This comes after jobless claims dropped to 222,000 from a previous week’s increase to 232,000. The labor market had shown similar patterns in January, with claims peaking at 225,000 before falling back to the range of 200,000 to 210,000.

ING anticipates a potential stabilization in USD currency pairs as investors await the release of the April core Personal Consumption Expenditures (PCE) price index, scheduled for May 31. The firm suggests that cross-asset volatility could remain subdued in the coming weeks, which may boost the search for carry trades.

Consequently, they express a lack of optimism for a recovery in the Japanese yen, currently deemed the most attractive funding currency.

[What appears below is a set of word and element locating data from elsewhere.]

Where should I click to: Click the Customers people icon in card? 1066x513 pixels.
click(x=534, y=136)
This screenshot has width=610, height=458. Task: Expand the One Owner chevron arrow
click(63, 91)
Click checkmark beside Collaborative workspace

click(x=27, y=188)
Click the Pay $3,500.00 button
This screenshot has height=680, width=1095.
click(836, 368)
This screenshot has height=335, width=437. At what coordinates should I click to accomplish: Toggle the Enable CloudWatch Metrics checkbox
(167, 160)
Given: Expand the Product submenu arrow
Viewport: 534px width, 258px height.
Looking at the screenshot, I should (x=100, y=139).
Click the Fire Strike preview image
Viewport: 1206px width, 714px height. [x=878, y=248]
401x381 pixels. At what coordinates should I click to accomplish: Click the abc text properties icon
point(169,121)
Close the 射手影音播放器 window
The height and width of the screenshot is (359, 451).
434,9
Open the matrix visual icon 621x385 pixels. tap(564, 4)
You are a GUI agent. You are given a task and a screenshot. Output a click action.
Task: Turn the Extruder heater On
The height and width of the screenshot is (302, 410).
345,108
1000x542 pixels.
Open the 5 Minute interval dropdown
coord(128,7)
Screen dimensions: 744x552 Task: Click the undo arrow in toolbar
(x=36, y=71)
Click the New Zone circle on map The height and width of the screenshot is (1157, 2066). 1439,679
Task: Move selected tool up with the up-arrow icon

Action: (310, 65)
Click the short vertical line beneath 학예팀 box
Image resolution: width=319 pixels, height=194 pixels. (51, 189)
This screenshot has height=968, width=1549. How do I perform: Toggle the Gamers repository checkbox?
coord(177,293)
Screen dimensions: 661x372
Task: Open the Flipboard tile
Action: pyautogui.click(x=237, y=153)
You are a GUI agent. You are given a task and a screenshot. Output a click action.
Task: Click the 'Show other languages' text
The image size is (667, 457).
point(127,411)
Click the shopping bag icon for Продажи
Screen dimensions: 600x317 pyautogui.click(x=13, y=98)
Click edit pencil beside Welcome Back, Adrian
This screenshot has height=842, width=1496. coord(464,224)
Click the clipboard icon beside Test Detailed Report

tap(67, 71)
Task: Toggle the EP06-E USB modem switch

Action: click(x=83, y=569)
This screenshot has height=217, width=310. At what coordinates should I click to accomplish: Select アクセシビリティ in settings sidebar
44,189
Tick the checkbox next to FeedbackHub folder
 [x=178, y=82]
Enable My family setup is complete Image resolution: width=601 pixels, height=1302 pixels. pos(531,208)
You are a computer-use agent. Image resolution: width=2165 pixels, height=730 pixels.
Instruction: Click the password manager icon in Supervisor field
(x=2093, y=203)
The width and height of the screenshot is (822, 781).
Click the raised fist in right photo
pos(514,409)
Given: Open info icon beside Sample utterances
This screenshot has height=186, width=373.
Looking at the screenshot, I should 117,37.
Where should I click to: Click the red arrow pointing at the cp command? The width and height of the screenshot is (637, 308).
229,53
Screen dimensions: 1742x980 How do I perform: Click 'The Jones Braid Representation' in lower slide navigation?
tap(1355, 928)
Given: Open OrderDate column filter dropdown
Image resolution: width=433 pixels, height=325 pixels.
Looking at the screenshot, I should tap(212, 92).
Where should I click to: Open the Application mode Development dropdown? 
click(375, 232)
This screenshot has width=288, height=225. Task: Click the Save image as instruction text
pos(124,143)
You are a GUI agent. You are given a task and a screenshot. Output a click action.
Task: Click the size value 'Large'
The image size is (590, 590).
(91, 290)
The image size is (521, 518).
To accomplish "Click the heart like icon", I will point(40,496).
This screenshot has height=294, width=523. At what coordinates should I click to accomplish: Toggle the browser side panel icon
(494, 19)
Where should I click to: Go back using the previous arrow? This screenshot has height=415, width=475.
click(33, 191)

In related developments, China’s latest economic figures influenced market sentiment. The country reported a 6.7% year-on-year increase in April industrial production, surpassing the expected 5.5%.

However, retail sales underperformed, registering a 2.3% growth against a forecasted 3.7%. According to ING’s economist, the data reflects ongoing caution among households and the private sector in China.

The US economic calendar for today includes the Leading Index, which is anticipated to have remained at -0.3% in April. Additionally, Federal Reserve officials Chris Waller, Neel Kashkari, and Mary Daly are scheduled to speak. ING forecasts the (DXY) to trade within the 104-105 range in the near term.